Your objective
What lines in the records below mention "Viewport"? List them all.

═══ Data ═══

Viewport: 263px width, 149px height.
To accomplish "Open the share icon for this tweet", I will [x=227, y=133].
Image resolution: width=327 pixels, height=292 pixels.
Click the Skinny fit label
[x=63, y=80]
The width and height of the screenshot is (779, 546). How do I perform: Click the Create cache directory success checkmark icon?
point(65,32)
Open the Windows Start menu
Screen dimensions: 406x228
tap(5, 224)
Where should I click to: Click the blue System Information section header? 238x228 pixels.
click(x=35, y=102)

═══
═══ Data ═══

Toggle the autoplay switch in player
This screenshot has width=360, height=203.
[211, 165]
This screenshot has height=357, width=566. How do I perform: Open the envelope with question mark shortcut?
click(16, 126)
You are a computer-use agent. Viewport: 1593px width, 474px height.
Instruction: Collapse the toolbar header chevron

═══

Task result
Viewport: 263px width, 149px height.
You are a computer-use agent. Viewport: 1593px width, 474px height.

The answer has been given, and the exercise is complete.